◆ Task to complete
Where the line holding "You are a GUI" appears, start copying, and continue exactly through the last line of the listing, skipping pictures.

+ + +

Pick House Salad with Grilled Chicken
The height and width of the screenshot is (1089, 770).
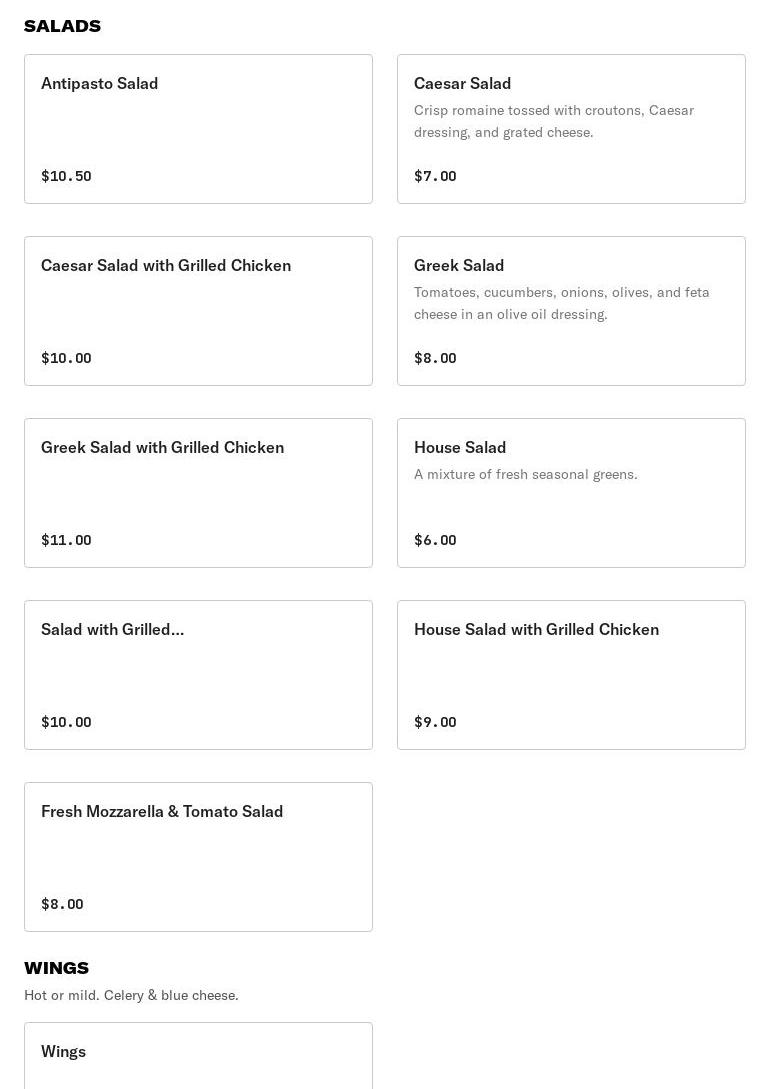(536, 630)
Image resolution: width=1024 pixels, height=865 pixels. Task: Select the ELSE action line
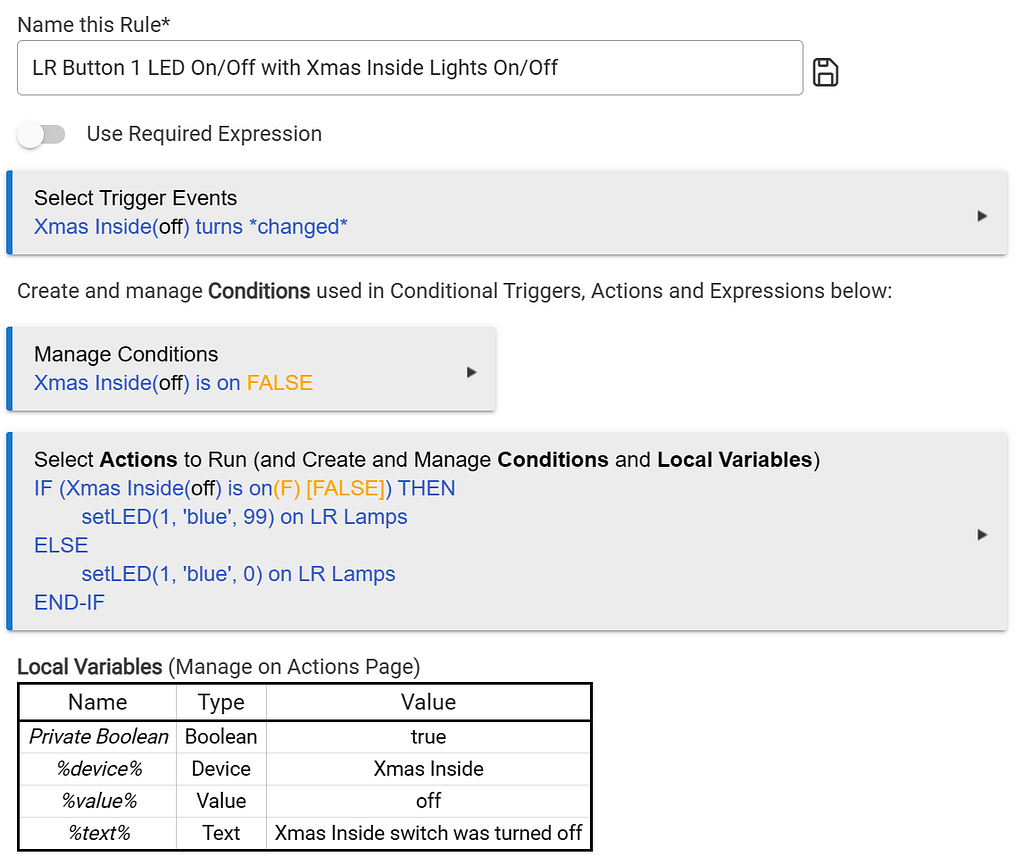pos(61,545)
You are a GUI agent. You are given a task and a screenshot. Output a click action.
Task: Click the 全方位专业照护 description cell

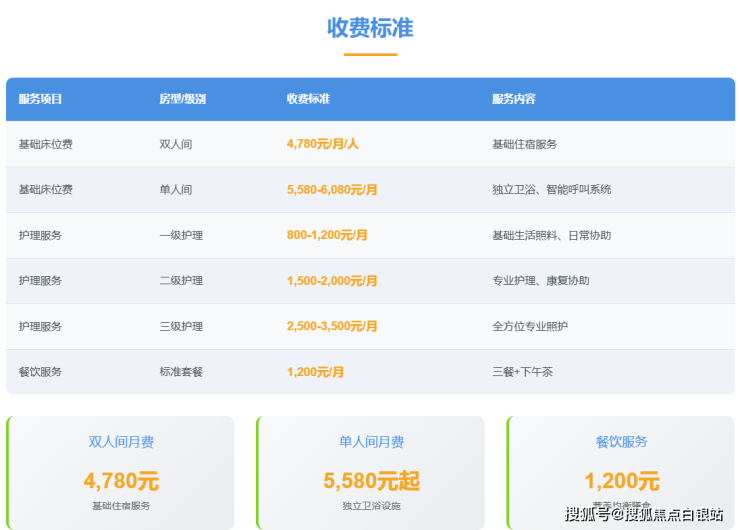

+ + +

◆ Response
You are a GUI agent. You are given a task and a screenshot. Output a click action.
Task: Click the 全方位专业照护 description cell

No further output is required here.